The manual directed people to target supplies (including food, water, and tires) and places that would be most useful to the enemy: transportation and communication facilities, factories, farms, roads, bridges, buildings, and hotels. The manual included a lot of information about how to sabotage all types of engines and machinery. The OSS invented Caccolube, a condom filled with abrasive materials that destroyed an engine after being dropped into its oil intake pipe.

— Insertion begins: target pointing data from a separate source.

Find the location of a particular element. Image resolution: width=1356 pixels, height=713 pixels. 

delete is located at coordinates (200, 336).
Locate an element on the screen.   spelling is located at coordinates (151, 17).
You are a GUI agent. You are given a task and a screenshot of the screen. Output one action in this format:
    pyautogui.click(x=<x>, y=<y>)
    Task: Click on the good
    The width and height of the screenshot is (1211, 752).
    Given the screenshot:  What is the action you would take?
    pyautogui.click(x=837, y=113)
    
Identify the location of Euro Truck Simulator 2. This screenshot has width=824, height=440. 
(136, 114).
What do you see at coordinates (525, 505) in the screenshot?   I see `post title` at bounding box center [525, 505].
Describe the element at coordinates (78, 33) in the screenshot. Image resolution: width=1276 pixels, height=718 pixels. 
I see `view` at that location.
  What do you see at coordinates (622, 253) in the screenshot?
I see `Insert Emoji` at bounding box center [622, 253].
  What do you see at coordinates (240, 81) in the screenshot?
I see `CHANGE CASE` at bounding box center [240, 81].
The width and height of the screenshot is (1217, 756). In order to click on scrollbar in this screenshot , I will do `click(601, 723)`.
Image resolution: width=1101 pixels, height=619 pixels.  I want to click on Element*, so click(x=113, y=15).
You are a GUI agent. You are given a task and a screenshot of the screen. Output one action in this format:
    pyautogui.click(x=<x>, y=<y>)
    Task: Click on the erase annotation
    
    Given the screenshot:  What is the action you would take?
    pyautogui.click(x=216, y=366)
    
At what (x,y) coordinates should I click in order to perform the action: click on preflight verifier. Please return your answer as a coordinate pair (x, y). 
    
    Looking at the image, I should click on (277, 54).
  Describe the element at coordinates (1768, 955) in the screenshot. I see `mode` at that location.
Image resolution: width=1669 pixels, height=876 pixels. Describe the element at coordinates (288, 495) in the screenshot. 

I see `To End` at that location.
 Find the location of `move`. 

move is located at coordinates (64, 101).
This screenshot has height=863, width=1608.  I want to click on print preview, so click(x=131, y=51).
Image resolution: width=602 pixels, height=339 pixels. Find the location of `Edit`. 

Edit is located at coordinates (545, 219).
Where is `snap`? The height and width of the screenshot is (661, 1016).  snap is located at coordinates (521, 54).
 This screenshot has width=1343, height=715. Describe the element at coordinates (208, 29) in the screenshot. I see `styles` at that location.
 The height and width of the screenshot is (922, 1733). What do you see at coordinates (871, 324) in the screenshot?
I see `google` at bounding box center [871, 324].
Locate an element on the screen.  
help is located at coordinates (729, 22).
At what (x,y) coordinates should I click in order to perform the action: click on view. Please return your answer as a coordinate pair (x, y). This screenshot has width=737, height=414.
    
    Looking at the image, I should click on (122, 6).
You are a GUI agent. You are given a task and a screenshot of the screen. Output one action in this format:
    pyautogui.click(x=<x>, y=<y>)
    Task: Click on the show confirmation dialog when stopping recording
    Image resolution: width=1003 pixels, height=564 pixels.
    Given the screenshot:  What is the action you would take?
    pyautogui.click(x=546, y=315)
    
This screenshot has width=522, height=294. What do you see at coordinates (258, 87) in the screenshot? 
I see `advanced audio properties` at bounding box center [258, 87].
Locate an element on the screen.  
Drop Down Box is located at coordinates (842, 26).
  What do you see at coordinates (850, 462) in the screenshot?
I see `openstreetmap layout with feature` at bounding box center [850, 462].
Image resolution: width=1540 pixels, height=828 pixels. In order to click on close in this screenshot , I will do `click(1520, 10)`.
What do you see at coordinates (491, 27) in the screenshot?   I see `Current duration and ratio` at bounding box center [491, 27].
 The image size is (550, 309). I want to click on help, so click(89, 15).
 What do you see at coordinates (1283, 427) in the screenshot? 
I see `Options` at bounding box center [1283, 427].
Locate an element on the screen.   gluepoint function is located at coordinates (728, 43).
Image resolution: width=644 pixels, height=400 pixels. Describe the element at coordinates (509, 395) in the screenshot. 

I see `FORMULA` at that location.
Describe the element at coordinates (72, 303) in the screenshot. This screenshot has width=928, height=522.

It instructed citizens working in transportation to make travel as inconvenient as possible for enemy personnel by making mistakes issuing train tickets; by issuing two tickets for the same seat; by making the food on trains as bad as possible; by announcing station stops very loudly and late at night; by delivering baggage to the wrong stations; and by posting incorrect schedules. It advised railroad engineers to put trains on the wrong tracks and to derail trains by loosening bolts connecting sections of the rails. One of its more ingenious – and humorous – directives was scatological: Do not fill toilets with toilet paper.
In addition to acts of physical sabotage, the manual also included instructions on how to sabotage organizations: “Talk as frequently as possible and at great length. Illustrate your points by long anecdotes and accounts of personal experiences. When possible, refer all matters to committees for further study and consideration. Attempt to make the committees as large as possible. Bring up irrelevant issues as frequently as possible. Haggle over the precise wording of communications, minutes, and resolutions. Refer back to matters decided upon at the last meeting and attempt to re-open the question of the advisability of that decision.”
It recommended managers to “see that important jobs are assigned to inefficient workers; to give inefficient workers undeserved promotions; to hold conferences when there is more important work to be done; and to see that three people have approve everything where one would do.”
Employees were coached to “work slowly; to contrive as many interruptions to your work as you can; do your work poorly … and never pass on your skill and experience to a new or less skillful worker.” Its best advice on how to sabotage an organization? “Act stupid.”
General Donovan would be pleased to know that the manual’s recommendations about how to sabotage military transportation are being implemented by Ukrainians today. It instructed simple saboteurs to “change sign posts at intersections and forks; the enemy will go the wrong way and it may be miles before he discovers his mistakes.”
Although technology has evolved exponentially since the manual’s publication, the fundamentals of simple sabotage remain the same: “It should always consist of acts who results will be detrimental to the materials and manpower of the enemy.”
The OSS Society has translated the OSS Simple Sabotage Manual into Ukrainian. We hope it will contribute to an occupied country’s liberation just as it did during World War II. Glory to Ukraine.